A Lei Complementar número 173 de 2020, que foi citada por Lula, foi sancionada pelo governo federal com objetivo de auxiliar os municípios brasileiros com recursos financeiros para minimizar a queda de arrecadação causada pela pandemia de coronavírus. Em um de seus artigos, ela proíbe estados e municípios de aumentarem gastos com pessoal. 

O secretário de Administração e Recursos Humanos, Levi Varella, explicou que todos os municípios precisam fazer a revisão salarial dos servidores anualmente, o que, no caso de Teixeira Soares, ocorre sempre em janeiro. Mesmo depois da promulgação da lei, o TCE-PR se posicionou favorável à continuidade da aplicação da revisão. Porém, o município de Paranavaí teria adentrado com um pedido junto ao STF para que ela fosse suspensa. A matéria foi entregue ao ministro Alexandre de Morais, que decidiu pela suspensão até 31 de dezembro de 2021.

“Acontece que a maioria dos municípios ficou em dúvida se aplicavam ou não esta revisão, mas os municípios já a haviam feito. Então, não se trata de não atender ou deixar de cumprir uma decisão do Supremo, mas sim de não adotar uma posição do órgão em relação a um único caso particular, específico de Paranavaí, que baseou esta decisão”, comentou.


Segundo Levi, muitas associações de municípios recomendaram que os prefeitos suspendessem as revisões para evitar complicações em uma futura prestação de contas. Entretanto, se houver contestação por parte do TCE-PR, o município irá justificar que tomou a decisão porque o próprio órgão teria afirmado, antes da decisão do STF, que esta revisão não seria enquadrada como vantagens de aumento de salário previstos pela Lei 173, e por se tratar de um direito constitucional do servidor. “Eu entendo que uma lei complementar não pode mudar direitos assegurados pela Constituição. Este direito está previsto no artigo 37, portanto, não pode uma lei complementar, pela hierarquia e pela forma especial que se exige para mudar uma norma constitucional, alterar isto. O prefeito vai assumir qualquer risco futuro caso seja questionado por ter dado esta revisão”, comentou.
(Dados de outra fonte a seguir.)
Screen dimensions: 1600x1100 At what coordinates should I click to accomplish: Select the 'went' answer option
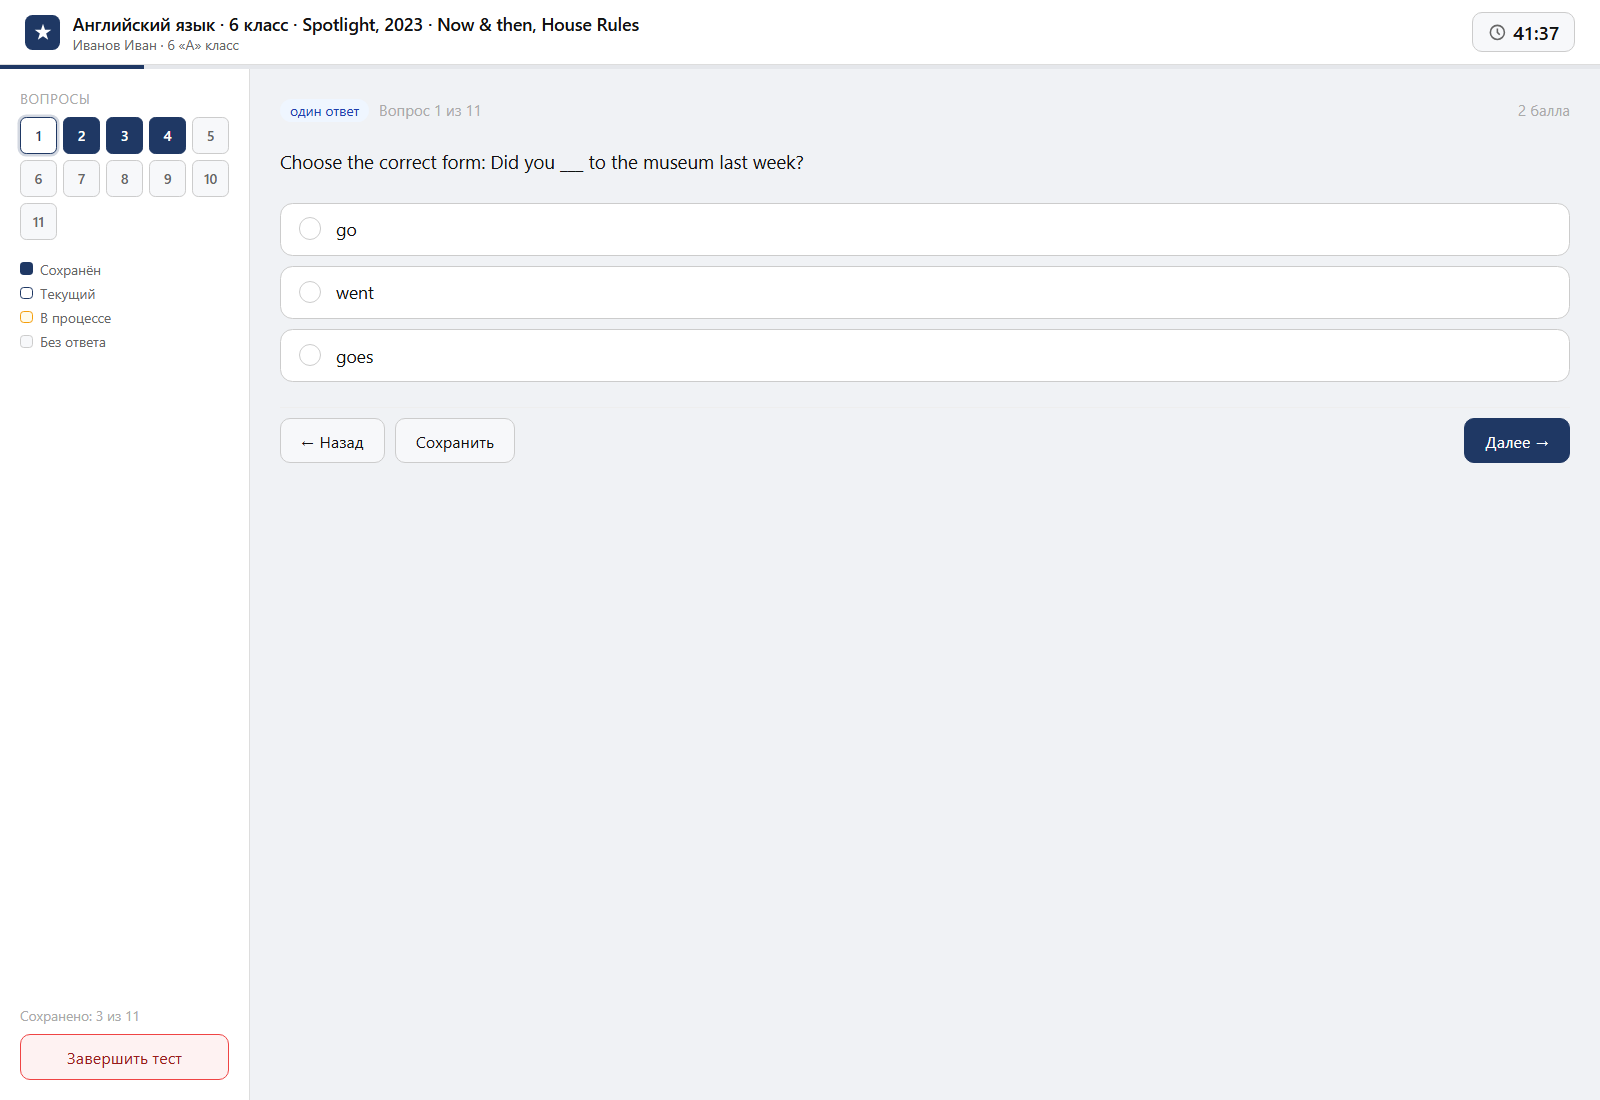point(924,293)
O Executivo chegou a enviar um projeto de lei para a Câmara solicitando a suspensão da revisão. No documento, a prefeitura justificou que faria a reposição retroativamente aos meses de setembro, outubro, novembro e dezembro a partir de janeiro de 2022. “Ou seja, setembro, outubro, novembro e dezembro seriam repostos em janeiro, fevereiro, março e abril juntamente com a próxima revisão, que seria feita em janeiro, ou seja, seriam dois acréscimos. Este projeto foi aprovado porque primeiro havia uma confusão muito grande, uma falta de entendimento único para a região, estava uma balbúrdia. Pelo sim, pelo não, o prefeito resolveu mandar o projeto para a Câmara, e os vereadores aprovaram. Depois que ele se posicionou, decidiu não sancionar esta lei”, pontuou Levi.

A prefeitura de Teixeira Soares comprometeu 47% do seu orçamento com a folha de pagamento, percentual que está abaixo do limite prudencial de 51,3% estabelecido pela Lei de Responsabilidade Fiscal (LRF). Por isso, segundo Levi, não há motivo para o município suspender a revisão salarial. “Não temos nenhuma razão para suspender isto, até porque é justo para os servidores que recebam o que está garantido na Constituição, e não por uma medida que um ministro tomou ou em uma decisão que ele deu de forma monocrática (sem colegiado) e em um caso específico, suspender um pagamento”, destacou

Lula também justificou que muitos servidores já incluíram esta revisão salarial no orçamento familiar. “Imagine um pai de família pensando que vai ganhar R$ 1100,00 por mês, mas recebe R$ 1 mil. Será que, para quem tomou esta decisão, R$ 100 fazem diferença? Creio que não, mas quem trabalha de sol a sol, atendendo as pessoas, seja dentro do escritório de uma prefeitura ou em cima de uma máquina, não merece este desconto”, finalizou.